Il cantante rimase lì ad aspettare, ma non ci volle molto prima che anche Ash Connor uscì dalla porta.
“Buongiorno signor Leto. Ha bisogno di me?”, chiese, dandogli ancora del lei.
“Dopo una cena ancora mi dai del lei?”, domandò lui in risposta, scherzando, mentre Ash alzò gli occhi al cielo.
“Buongiorno Jared. Hai bisogno di me?”, ripeté la domanda, ridendo, mentre lui fece un’espressione scocciata.
“Oh che cambiamento!”, commentò.
“Ovviamente. Devo ripetere o mi rispondi?”, si stufò Ash, guardandolo ironica. Non era arrabbiata, aveva ancora i capelli del solito biondo mechato di blu.
“Ok, va bene. Volevo sapere dov’eri finita in questi giorni”, disse Jared, grattandosi la nuca, imbarazzato. Che missione idiota, si sentiva un ragazzino!
“Oh, be a casa. Non stavo molto bene, quindi…”, si giustificò la bionda, riprendendo la bugia che aveva usato Edmund per giustificare la sua futura assenza, prima di portarla all’Esis.
“Bè, lo capisco. Comunque Devon sarà molto felice di ritornare sotto il tuo controllo”, commentò il cantante, sorridendo.
“Ne sono certa”, rispose Ash, per poi mordersi un labbro, come se si dovesse decidere sul fare o no una domanda. “Posso… posso chiederti una cosa?”.
“Certamente, fa pure”, le permise.
“Hai mai avuto parenti alla lontana che abitavano lontano da qui? Zii, più che altro”, domandò lei, pensando ad una specifica persona, mentre Jared non capì molto.
“No… voglio dire da parte di mamma arriviamo da Bossier City, se lo vuoi sapere. Da parte di padre… be la questione tra i nostri padri è molto complicata. Consanguinei veri non credo di conoscerli neanche”, disse Jared imbarazzato. La sua situazione famigliare non era certo un modello esemplare e in più non si aspettava una domanda del genere.

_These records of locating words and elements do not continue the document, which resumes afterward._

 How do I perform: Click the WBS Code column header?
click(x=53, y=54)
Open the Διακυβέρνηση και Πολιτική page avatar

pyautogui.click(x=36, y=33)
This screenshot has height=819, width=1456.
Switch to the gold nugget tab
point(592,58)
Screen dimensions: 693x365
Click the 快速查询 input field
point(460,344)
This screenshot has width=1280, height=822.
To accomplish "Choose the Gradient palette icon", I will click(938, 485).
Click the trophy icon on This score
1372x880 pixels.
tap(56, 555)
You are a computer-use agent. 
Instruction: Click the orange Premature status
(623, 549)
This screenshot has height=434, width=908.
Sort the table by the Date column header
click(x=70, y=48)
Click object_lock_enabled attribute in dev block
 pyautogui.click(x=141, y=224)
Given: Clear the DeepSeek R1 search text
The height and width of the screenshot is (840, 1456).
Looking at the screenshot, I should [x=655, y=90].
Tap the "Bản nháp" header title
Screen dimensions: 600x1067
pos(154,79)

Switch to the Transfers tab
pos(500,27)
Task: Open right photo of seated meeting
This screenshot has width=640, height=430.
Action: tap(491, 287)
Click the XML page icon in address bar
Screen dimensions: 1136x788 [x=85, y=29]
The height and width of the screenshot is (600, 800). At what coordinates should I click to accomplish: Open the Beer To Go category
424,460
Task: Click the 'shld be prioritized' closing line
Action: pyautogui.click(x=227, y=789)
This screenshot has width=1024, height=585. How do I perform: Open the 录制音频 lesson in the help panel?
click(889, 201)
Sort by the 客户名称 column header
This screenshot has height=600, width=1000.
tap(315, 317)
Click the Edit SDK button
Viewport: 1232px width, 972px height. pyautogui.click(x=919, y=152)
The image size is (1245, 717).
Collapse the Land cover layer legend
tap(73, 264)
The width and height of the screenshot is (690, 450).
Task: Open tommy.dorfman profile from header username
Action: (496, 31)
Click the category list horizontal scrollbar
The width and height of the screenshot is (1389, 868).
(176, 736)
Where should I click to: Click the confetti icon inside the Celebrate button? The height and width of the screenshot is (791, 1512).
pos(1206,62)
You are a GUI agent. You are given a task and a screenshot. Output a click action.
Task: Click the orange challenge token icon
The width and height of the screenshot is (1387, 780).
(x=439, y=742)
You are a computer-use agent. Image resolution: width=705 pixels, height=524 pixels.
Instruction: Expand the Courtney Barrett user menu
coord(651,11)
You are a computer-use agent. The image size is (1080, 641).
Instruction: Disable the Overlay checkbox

“Oh… va bene, grazie comunque”, sorrise lei, senza essere davvero felice.
“Davvero sei stata malata, Ash?”, ritornò alla carica lui, desideroso di capire cosa davvero nascondesse quella ragazza.
“Credi che io menta?”, rispose lei, con un’altra domanda. “Piuttosto, Jared… raccontami di te. Non conosco il tuo passato”.
“Nemmeno io il tuo, ma sono certo che non me lo diresti mai”, la sfidò lui.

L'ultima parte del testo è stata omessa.